On voyage FK201228 “Pinging in the New Year”, we are a team of on-board scientists and students working collaboratively with the ship’s expert marine technicians and crew, as well as a team of onshore collaborators from Oceania to survey the seafloor in the northern Tasman Sea as part of the Seabed 2030 project. Because only limited marine geophysical data are available from this region, more data are needed to piece together its tectonic evolution.
My name is Dr Derya Gürer. I am a geologist with a passion for the ocean and an interest in the formation, evolution, and destruction of the Earth’s oceanic lithosphere. As on-board Co-PI, I will be supporting the broad-scale, deep-water mapping effort and leading the acquisition of shipboard marine magnetic data needed to improve our understanding of the geologic history of this complex region.
The Tasman Sea is a deep ocean basin that borders the eastern Australian margin, with an area equal to the size of one-third of the US. The oceanic crust that underlies the Tasman Sea formed when Australia and Zealandia plates separated during the break-up and dispersal of the supercontinent Gondwana. This break-up resulted in the fragmentation of continental blocks (such as Lord Howe Rise) that were once part of the Australian continent and are now found as micro-continents spread across the Southwest Pacific region.
When geologists reconstruct the past motions of tectonic plates, they use marine geophysical data (including magnetic data) preserved by the ocean floor. As the basaltic rocks that erupted along mid-ocean ridges during seafloor spreading cool, they record the Earth’s magnetic field at the time of formation. Because the Earth’s magnetic field flips over geological time, it forms symmetrical magnetic stripes (magnetic reversals) on both sides of a mid-ocean ridge: a ‘barcode of the oceans.’ In fact, the observation of marine magnetic reversals was instrumental in proving the theory of plate tectonics. Together with the orientation of tectonic features (such as fracture zones) and seamount tracks, the magnetic patterns can be used to reconstruct ancient plate motions – like a Google Earth deep time machine – where you can drag the time slider millions of years into the past.
The opening of the Tasman Sea basin through seafloor spreading took place along a mid-ocean ridge (now extinct) that was producing oceanic crust between Late Cretaceous to Eocene times (~84-52 million years ago).
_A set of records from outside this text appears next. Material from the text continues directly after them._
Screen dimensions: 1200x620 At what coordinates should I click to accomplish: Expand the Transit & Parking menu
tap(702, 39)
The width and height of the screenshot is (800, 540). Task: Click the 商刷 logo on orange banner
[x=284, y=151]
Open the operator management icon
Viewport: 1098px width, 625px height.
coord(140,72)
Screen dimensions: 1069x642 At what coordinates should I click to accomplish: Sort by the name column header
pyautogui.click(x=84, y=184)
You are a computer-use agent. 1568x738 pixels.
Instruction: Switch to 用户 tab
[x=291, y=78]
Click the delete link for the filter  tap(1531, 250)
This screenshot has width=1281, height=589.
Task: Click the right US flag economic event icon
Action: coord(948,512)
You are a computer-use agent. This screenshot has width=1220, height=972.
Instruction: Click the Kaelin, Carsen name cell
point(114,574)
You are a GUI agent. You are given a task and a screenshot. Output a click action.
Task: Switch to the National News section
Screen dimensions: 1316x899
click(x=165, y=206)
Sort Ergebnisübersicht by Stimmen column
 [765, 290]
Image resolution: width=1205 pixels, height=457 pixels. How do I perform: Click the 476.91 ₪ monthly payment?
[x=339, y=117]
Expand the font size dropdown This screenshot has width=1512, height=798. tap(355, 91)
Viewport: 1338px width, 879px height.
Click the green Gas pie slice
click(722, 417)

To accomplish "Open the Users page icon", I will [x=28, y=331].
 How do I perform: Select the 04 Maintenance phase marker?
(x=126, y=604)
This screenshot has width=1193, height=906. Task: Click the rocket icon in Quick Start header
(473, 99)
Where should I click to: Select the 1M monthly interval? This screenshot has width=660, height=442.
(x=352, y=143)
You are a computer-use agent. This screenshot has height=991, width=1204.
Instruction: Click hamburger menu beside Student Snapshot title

The mid-ocean ridge propagated like a zipper from south to north, and as a result, the Tasman Sea basin is wider in the south, between Tasmania and New Zealand than in the north between offshore Queensland and Lord Howe Rise. The opening of the Tasman Sea basin was not smooth, but happened in multiple stages, and sometimes the zipper got stuck (as the mid-ocean ridge jumped). A detailed tectonic reconstruction of this region based on prominent seafloor features and magnetic anomalies suggests that there were at least 13 pieces of a puzzle that were involved in the construction of the Tasman Sea and the dispersal of micro-continents into the southwest Pacific.
In the northern part of the Tasman Sea, a period of volcanism ~35 to 25 million years ago gave rise to a chain of seamounts, which partly obliterated the magnetic lineations of the seafloor. The exact timing of Tasman Sea opening and the ending of seafloor-spreading requires higher resolution mapping of the seafloor and collection of marine magnetic data. Some of these new data will be collected in the northern Tasman Sea during the 30-day expedition of R/V Falkor. More bathymetric maps of the Tasman Sea are needed, as the seafloor fabric holds crucial information about the tectonic movement and the formation and evolution of the Australian continent.